Um Problema Com Noventa Anos, Resolvido em Oitenta e Oito Horas

A 8 de setembro de 2026, a OpenAI publicou uma prova que afirma resolver o problema de existência e suavidade de Navier-Stokes, um dos sete Problemas do Milénio que desde o ano 2000 tem um prémio de um milhão de dólares. O problema pergunta se o movimento fluido tridimensional suave pode sempre ser descrito sem que as equações colapsem. O modelo de investigação não publicado da OpenAI, executado como um enxame de até 10.000 agentes paralelos, produziu uma solução que demonstra que não: sob certas condições, um vórtice contrai-se e gira cada vez mais depressa sem limite, um fenómeno a que os matemáticos chamam explosão em tempo finito, enquanto a energia total do fluido permanece limitada. A empresa dedicou depois mais 17 horas a formalizar o argumento em Lean, uma linguagem usada para verificar demonstrações matemáticas passo a passo por computador.

DetalheNúmero
Agentes paralelos usadosAté 10.000
Tempo até a primeira prova88 horas
Tempo adicional para formalizar em Lean17 horas
Prémio reclamado pela OpenAI0 de 1.000.000 de dólares

A OpenAI declarou explicitamente que não reclama o prémio do Clay Mathematics Institute, e matemáticos externos ainda têm de verificar a prova de forma independente antes de o campo a aceitar como resolvida. Uma formalização em Lean é um sinal forte de consistência interna, não um substituto da revisão por pares.
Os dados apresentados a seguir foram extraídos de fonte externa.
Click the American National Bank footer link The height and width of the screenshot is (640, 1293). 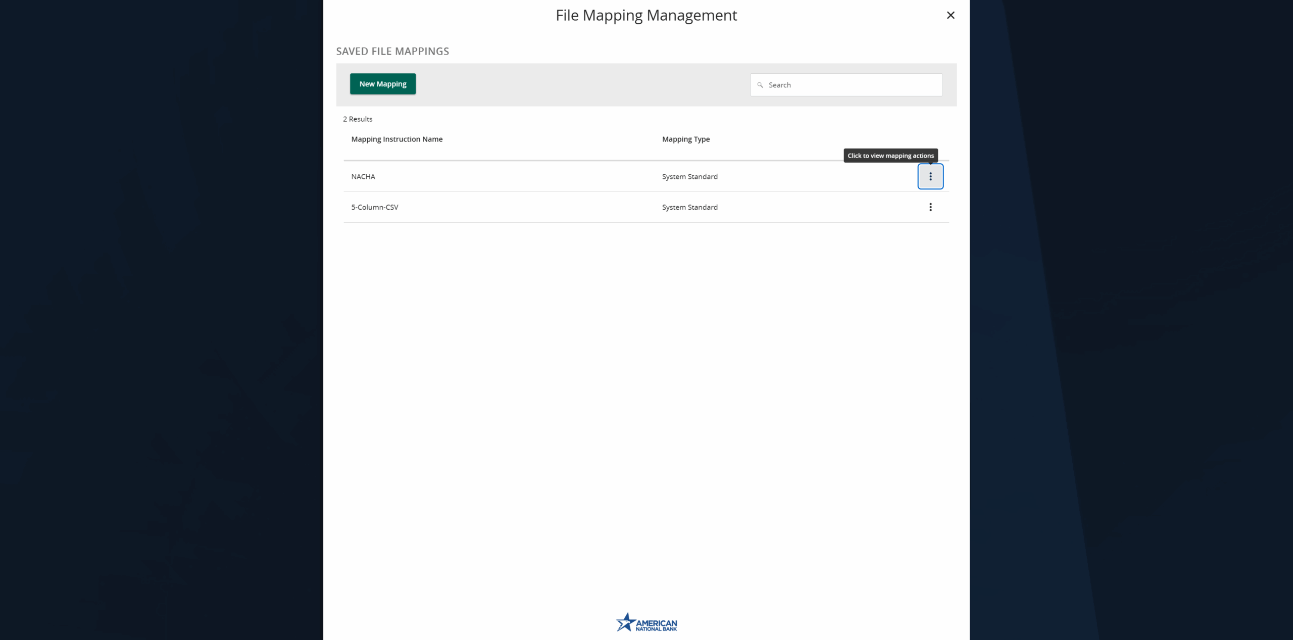647,623
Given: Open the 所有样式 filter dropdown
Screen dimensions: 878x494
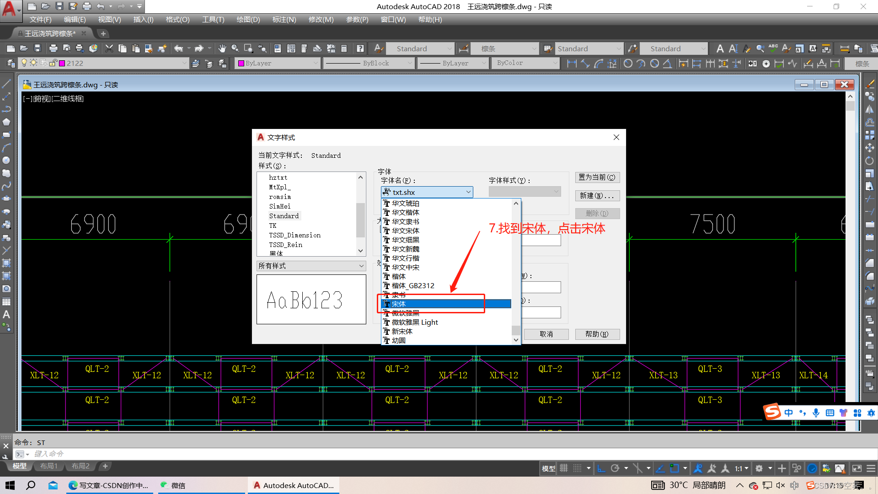Looking at the screenshot, I should 311,266.

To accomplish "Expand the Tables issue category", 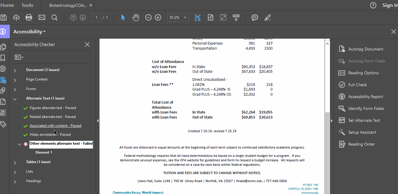I will coord(15,162).
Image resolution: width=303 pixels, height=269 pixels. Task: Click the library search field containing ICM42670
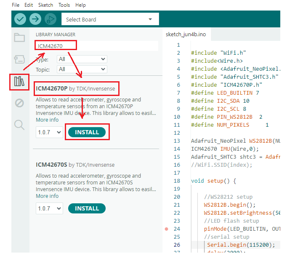click(x=97, y=45)
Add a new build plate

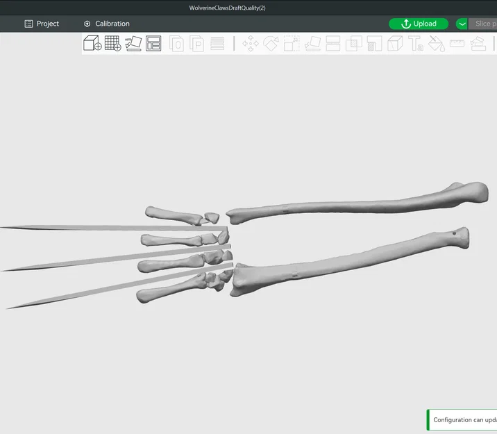113,43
Uma Disputa Pelo Crédito Ofusca o Avanço

O anúncio foi imediatamente ofuscado por uma disputa pública. O matemático da NYU Tristan Buckmaster, vencedor do Clay Research Award, disse que ele e o investigador da Anthropic Levent Alpoge estavam a trabalhar em questões de dinâmica de fluidos estreitamente relacionadas, e que a OpenAI parecia ter seguido uma linha de investigação que conheceu precisamente através desse trabalho, depois de terem circulado rumores online de que os modelos da Anthropic tinham resolvido problemas semelhantes. Buckmaster alegou que o investigador da OpenAI Sebastien Bubeck pressionou para retirar Alpoge da autoria precisamente porque este trabalha para um concorrente, e que quando Buckmaster ameaçou tornar a troca pública, Bubeck lhe teria perguntado porque quereria arruinar a sua carreira.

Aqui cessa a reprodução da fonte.